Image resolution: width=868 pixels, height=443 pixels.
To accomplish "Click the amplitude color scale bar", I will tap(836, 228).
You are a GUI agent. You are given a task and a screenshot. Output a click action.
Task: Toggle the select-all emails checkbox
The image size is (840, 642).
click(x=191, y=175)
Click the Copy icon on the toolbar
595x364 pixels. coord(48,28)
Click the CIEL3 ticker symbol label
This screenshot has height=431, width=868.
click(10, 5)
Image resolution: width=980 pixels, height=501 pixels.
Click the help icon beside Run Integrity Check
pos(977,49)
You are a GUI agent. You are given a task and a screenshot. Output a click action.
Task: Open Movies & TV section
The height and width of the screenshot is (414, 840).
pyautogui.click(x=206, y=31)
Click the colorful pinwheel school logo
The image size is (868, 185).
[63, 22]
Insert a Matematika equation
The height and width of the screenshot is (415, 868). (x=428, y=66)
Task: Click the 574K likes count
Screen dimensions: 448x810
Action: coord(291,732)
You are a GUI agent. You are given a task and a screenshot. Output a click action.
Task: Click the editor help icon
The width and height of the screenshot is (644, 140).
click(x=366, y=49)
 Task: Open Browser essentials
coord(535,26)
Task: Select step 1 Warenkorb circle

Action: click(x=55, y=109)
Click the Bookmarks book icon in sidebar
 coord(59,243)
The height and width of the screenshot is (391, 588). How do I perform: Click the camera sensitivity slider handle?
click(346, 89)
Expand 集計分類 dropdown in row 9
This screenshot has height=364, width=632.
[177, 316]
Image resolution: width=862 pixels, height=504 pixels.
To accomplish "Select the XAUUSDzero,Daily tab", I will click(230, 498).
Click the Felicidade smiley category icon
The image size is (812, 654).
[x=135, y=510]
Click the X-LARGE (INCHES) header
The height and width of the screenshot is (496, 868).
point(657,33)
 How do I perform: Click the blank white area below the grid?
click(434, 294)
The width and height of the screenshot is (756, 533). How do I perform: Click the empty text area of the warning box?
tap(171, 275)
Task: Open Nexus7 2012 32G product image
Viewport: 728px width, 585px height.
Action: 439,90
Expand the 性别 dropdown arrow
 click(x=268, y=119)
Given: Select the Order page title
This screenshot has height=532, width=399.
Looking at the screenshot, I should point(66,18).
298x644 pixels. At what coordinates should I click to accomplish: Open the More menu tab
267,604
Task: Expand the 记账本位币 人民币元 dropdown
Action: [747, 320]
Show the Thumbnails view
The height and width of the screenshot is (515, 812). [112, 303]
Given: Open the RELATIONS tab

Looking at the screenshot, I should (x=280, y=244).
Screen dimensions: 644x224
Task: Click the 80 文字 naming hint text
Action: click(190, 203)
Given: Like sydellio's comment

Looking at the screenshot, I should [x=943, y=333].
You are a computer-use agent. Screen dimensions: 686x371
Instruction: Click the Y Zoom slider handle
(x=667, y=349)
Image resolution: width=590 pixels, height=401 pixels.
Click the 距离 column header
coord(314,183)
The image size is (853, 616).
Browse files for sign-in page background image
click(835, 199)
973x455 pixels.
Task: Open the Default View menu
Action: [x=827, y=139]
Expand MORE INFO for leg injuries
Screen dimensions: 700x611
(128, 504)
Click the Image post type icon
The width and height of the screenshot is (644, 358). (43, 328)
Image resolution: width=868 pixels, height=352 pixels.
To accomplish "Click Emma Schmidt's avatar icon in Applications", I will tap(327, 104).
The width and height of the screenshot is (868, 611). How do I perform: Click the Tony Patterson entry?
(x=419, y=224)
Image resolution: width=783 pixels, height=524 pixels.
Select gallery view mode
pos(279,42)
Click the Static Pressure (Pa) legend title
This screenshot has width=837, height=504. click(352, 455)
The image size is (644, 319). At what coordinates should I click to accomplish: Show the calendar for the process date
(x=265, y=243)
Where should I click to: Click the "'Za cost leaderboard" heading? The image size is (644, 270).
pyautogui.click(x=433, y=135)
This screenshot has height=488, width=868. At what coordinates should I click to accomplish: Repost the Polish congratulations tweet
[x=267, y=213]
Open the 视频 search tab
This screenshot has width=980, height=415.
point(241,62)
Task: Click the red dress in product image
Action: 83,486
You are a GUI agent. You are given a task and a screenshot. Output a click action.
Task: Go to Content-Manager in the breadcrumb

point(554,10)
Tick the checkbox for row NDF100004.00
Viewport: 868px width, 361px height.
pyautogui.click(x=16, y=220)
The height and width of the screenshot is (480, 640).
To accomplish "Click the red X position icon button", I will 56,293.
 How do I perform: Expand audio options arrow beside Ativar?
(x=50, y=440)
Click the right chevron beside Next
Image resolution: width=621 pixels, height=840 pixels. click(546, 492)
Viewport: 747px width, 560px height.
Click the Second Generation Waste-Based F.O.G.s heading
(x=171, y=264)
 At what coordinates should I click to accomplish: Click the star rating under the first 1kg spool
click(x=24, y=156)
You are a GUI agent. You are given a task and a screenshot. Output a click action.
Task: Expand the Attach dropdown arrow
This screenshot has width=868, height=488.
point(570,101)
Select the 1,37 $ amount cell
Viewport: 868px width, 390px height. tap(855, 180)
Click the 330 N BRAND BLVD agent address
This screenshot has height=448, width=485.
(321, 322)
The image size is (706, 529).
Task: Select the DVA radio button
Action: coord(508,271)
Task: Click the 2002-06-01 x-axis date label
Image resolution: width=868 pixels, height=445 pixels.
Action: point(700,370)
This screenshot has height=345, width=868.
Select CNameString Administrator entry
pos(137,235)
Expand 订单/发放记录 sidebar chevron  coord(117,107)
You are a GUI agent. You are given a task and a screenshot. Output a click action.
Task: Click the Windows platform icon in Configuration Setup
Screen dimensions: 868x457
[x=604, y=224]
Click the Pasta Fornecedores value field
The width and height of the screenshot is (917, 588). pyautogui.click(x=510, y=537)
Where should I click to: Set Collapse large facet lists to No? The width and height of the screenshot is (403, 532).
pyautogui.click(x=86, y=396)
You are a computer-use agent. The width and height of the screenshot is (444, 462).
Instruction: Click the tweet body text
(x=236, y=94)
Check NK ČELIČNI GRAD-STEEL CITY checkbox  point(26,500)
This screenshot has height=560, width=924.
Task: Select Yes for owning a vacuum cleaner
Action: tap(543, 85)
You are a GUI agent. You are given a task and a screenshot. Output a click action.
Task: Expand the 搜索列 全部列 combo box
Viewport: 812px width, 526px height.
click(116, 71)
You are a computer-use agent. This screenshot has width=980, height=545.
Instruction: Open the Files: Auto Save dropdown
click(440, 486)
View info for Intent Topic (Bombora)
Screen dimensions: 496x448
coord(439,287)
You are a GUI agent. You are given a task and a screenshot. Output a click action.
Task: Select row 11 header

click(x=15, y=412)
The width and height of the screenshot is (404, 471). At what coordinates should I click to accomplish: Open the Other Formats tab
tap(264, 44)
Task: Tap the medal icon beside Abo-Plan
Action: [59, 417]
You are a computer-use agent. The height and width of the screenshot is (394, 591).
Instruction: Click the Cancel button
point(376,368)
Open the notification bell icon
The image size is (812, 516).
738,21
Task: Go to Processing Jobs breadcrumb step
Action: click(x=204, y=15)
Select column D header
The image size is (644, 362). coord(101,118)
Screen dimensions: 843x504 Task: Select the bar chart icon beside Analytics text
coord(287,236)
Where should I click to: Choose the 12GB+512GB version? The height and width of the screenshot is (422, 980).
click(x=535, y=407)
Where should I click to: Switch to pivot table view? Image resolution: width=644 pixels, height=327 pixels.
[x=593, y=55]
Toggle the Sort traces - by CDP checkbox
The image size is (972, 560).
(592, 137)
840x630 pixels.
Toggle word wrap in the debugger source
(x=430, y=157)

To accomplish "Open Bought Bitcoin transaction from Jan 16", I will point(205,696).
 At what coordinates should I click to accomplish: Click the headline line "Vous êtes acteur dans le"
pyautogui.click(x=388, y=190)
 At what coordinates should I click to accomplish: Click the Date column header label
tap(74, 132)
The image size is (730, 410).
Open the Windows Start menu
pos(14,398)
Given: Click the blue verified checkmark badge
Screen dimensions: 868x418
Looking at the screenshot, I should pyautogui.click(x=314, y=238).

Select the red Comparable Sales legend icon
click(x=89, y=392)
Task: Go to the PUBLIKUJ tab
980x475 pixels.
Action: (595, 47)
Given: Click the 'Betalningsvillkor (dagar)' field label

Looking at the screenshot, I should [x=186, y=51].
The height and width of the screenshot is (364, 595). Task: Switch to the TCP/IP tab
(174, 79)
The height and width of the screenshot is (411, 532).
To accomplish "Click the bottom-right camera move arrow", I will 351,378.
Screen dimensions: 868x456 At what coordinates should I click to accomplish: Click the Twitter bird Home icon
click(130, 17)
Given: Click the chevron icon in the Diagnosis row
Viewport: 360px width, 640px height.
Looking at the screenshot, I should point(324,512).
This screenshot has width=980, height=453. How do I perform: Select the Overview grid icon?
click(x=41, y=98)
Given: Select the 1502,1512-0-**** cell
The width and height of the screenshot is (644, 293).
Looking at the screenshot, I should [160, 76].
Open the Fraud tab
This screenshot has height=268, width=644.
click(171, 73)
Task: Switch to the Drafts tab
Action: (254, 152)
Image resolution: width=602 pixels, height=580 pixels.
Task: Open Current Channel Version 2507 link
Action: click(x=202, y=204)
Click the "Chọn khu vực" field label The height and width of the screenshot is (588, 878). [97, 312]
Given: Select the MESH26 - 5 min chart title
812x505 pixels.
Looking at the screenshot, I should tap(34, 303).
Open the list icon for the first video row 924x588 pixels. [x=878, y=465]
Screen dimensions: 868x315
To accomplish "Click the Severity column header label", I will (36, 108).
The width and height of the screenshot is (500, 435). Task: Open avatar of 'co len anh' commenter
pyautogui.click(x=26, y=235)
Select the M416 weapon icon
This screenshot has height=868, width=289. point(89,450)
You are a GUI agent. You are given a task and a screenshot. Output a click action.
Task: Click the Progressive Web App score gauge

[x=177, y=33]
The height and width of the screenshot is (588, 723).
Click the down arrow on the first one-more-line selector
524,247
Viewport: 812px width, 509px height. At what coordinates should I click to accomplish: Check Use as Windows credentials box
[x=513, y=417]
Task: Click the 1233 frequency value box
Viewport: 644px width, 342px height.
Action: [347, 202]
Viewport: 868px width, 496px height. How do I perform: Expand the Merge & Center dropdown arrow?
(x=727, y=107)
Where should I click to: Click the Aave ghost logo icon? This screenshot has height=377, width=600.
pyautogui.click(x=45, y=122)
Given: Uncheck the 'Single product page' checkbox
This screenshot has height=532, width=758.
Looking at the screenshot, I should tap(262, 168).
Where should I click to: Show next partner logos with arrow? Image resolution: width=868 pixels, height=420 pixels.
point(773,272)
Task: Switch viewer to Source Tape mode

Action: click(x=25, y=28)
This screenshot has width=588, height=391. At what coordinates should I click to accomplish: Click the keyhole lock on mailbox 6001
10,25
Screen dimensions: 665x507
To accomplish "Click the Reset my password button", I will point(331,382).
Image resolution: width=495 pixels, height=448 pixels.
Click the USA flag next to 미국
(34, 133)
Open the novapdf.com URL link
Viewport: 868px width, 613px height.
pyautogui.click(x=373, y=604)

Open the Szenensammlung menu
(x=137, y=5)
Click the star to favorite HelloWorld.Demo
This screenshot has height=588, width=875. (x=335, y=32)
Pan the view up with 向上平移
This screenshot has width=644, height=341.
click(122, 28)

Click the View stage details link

※ ※ ※

#### [Problem description]
Scan the entries above for the string "will" and copy each line containing it.

#### [Task result]
To accomplish "Click the amplitude color scale bar", I will tap(836, 228).
To accomplish "Select the XAUUSDzero,Daily tab", I will click(230, 498).
To accomplish "Click Emma Schmidt's avatar icon in Applications", I will tap(327, 104).
To accomplish "Click the red X position icon button", I will 56,293.
To accomplish "Open Bought Bitcoin transaction from Jan 16", I will point(205,696).
To accomplish "Click the bottom-right camera move arrow", I will 351,378.
To accomplish "Click the Severity column header label", I will (36, 108).
To accomplish "Click the Reset my password button", I will point(331,382).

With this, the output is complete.